:: PROVIDED MATERIAL

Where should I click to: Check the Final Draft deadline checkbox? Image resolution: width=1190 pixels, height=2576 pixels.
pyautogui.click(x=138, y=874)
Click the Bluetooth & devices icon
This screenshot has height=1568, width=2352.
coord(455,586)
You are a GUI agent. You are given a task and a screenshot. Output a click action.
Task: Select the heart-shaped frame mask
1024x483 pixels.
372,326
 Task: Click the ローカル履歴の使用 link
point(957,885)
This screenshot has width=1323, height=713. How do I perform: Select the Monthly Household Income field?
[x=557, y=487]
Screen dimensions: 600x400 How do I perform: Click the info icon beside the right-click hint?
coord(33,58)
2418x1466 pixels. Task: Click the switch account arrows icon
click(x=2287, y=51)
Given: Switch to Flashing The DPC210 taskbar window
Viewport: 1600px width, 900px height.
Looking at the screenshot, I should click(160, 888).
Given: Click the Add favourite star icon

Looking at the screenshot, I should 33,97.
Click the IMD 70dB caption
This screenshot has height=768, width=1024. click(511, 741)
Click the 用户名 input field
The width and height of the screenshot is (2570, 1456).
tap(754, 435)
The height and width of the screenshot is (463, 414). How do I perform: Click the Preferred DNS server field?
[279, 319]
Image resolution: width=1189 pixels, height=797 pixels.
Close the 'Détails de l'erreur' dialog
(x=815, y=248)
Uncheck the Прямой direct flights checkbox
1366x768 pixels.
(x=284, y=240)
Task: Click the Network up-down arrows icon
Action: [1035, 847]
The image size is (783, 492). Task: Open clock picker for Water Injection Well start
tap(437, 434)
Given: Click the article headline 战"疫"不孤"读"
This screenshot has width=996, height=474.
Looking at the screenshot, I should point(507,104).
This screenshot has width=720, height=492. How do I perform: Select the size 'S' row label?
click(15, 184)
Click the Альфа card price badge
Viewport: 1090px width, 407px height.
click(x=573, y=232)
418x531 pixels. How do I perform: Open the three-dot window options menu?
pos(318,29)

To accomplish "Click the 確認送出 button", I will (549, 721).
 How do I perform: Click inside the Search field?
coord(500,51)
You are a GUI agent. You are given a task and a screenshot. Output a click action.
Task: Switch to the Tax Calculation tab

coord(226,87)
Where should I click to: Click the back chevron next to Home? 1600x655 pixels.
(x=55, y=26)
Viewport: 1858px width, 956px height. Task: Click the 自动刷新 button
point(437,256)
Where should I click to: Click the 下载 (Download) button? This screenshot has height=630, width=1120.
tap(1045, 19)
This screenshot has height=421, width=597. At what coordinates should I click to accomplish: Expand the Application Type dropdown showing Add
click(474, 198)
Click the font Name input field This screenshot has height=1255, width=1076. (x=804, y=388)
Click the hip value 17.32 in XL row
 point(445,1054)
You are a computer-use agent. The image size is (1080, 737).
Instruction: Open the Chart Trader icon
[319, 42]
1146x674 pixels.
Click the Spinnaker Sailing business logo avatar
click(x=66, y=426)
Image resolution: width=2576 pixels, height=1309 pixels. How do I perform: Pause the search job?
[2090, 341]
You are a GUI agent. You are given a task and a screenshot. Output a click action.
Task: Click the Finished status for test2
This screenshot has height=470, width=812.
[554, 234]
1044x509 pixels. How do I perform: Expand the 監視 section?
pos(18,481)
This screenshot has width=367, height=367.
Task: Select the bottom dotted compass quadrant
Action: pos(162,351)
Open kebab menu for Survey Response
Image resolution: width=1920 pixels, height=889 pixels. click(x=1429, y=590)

::::

[EXERCISE DESCRIPTION] Reproduce every line of the data above word for word.

[EXERCISE RESULT]
Where should I click to: Check the Final Draft deadline checkbox? Image resolution: width=1190 pixels, height=2576 pixels.
pyautogui.click(x=138, y=874)
Click the Bluetooth & devices icon
This screenshot has height=1568, width=2352.
coord(455,586)
You are a GUI agent. You are given a task and a screenshot. Output a click action.
Task: Select the heart-shaped frame mask
1024x483 pixels.
372,326
 Task: Click the ローカル履歴の使用 link
point(957,885)
This screenshot has width=1323, height=713. How do I perform: Select the Monthly Household Income field?
[x=557, y=487]
Screen dimensions: 600x400 How do I perform: Click the info icon beside the right-click hint?
coord(33,58)
2418x1466 pixels. Task: Click the switch account arrows icon
click(x=2287, y=51)
Given: Switch to Flashing The DPC210 taskbar window
Viewport: 1600px width, 900px height.
Looking at the screenshot, I should click(160, 888).
Given: Click the Add favourite star icon

Looking at the screenshot, I should 33,97.
Click the IMD 70dB caption
This screenshot has height=768, width=1024. click(511, 741)
Click the 用户名 input field
The width and height of the screenshot is (2570, 1456).
tap(754, 435)
The height and width of the screenshot is (463, 414). How do I perform: Click the Preferred DNS server field?
[279, 319]
Image resolution: width=1189 pixels, height=797 pixels.
Close the 'Détails de l'erreur' dialog
(x=815, y=248)
Uncheck the Прямой direct flights checkbox
1366x768 pixels.
(x=284, y=240)
Task: Click the Network up-down arrows icon
Action: [1035, 847]
The image size is (783, 492). Task: Open clock picker for Water Injection Well start
tap(437, 434)
Given: Click the article headline 战"疫"不孤"读"
This screenshot has width=996, height=474.
Looking at the screenshot, I should point(507,104).
This screenshot has width=720, height=492. How do I perform: Select the size 'S' row label?
click(15, 184)
Click the Альфа card price badge
Viewport: 1090px width, 407px height.
click(x=573, y=232)
418x531 pixels. How do I perform: Open the three-dot window options menu?
pos(318,29)

To accomplish "Click the 確認送出 button", I will (549, 721).
 How do I perform: Click inside the Search field?
coord(500,51)
You are a GUI agent. You are given a task and a screenshot. Output a click action.
Task: Switch to the Tax Calculation tab

coord(226,87)
Where should I click to: Click the back chevron next to Home? 1600x655 pixels.
(x=55, y=26)
Viewport: 1858px width, 956px height. Task: Click the 自动刷新 button
point(437,256)
Where should I click to: Click the 下载 (Download) button? This screenshot has height=630, width=1120.
tap(1045, 19)
This screenshot has height=421, width=597. At what coordinates should I click to accomplish: Expand the Application Type dropdown showing Add
click(474, 198)
Click the font Name input field This screenshot has height=1255, width=1076. (x=804, y=388)
Click the hip value 17.32 in XL row
 point(445,1054)
You are a computer-use agent. The image size is (1080, 737).
Instruction: Open the Chart Trader icon
[319, 42]
1146x674 pixels.
Click the Spinnaker Sailing business logo avatar
click(x=66, y=426)
Image resolution: width=2576 pixels, height=1309 pixels. How do I perform: Pause the search job?
[2090, 341]
You are a GUI agent. You are given a task and a screenshot. Output a click action.
Task: Click the Finished status for test2
This screenshot has height=470, width=812.
[554, 234]
1044x509 pixels. How do I perform: Expand the 監視 section?
pos(18,481)
This screenshot has width=367, height=367.
Task: Select the bottom dotted compass quadrant
Action: pos(162,351)
Open kebab menu for Survey Response
Image resolution: width=1920 pixels, height=889 pixels. click(x=1429, y=590)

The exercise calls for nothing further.